LES MÊMES, VIVETTE, par le fond.

VIVETTE, s’arrêtant timidement.

Pardon... Je vous dérange!...

FRÉDERI, la retenant.

Non... reste... reste... Qu’en dites-vous, grand-père? Je crois que celle-là vous n’aurez pas de honte à l’appeler votre fille...

TOUS.

Vivette!...

VIVETTE.

Moi?...

FRÉDERI, à Vivette, qu’il soutient.

Tu sais ce que tu m’as dit : Le mal qu’une femme m’a fait, il n’y a qu’une femme qui puisse le guérir. Veux-tu être cette femme, Vivette? Veux-tu que je te donne mon cœur? Il est bien malade, bien ébranlé des secousses qu’il a reçues, mais c’est égal! Je crois que si tu t’en mêles, tu viendras à bout de lui?
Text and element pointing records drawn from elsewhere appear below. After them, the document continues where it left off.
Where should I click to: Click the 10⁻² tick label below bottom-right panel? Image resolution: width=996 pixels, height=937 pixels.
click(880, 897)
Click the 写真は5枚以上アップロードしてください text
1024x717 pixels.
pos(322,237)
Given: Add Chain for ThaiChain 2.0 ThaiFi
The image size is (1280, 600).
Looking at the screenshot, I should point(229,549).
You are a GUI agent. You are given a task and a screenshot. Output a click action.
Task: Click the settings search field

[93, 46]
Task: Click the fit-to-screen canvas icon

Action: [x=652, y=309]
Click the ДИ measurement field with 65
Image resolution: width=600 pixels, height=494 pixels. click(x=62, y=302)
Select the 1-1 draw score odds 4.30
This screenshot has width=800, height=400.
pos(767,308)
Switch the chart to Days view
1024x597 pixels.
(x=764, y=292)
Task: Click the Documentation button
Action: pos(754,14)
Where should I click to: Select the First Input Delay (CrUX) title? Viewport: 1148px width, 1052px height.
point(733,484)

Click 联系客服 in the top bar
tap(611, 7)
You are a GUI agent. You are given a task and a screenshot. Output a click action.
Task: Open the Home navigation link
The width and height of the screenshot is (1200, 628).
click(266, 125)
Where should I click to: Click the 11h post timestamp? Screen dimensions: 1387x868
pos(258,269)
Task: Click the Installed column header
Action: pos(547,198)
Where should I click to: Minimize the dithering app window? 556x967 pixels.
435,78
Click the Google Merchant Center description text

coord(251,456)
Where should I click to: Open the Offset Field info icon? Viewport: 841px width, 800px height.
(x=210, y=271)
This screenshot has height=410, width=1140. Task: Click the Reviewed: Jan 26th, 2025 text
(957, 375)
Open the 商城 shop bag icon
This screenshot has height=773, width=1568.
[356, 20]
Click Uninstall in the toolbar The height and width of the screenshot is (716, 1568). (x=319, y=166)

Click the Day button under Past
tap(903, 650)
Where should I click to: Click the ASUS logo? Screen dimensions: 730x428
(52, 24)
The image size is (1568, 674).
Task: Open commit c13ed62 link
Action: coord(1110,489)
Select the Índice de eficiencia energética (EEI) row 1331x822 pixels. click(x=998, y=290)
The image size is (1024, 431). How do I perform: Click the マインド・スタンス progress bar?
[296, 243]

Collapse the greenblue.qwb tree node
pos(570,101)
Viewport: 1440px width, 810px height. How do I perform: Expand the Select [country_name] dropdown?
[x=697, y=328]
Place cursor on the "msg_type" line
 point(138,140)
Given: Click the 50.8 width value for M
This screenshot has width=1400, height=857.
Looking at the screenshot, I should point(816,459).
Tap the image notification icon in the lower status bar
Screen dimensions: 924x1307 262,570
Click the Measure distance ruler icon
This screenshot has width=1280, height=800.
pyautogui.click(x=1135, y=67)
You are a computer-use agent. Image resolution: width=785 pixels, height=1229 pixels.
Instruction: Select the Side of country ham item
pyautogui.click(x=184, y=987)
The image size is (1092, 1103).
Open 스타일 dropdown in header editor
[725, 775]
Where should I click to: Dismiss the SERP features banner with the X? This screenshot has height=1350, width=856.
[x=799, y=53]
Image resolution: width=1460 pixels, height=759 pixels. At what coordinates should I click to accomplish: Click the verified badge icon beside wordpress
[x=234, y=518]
Veux-tu essayer, dis?... (Le père et la mère restent éperdus, les bras tendus vers Vivette d’un air suppliant.)

VIVETTE, se cachant dans le sein de Rose.

Répondez-lui pour moi, marraine.

BALTHAZAR, sanglotant, prend la tête de Fréderi
dans ses mains.

Ah! cher enfant, Dieu te bénisse pour tout le bien que tu me fais!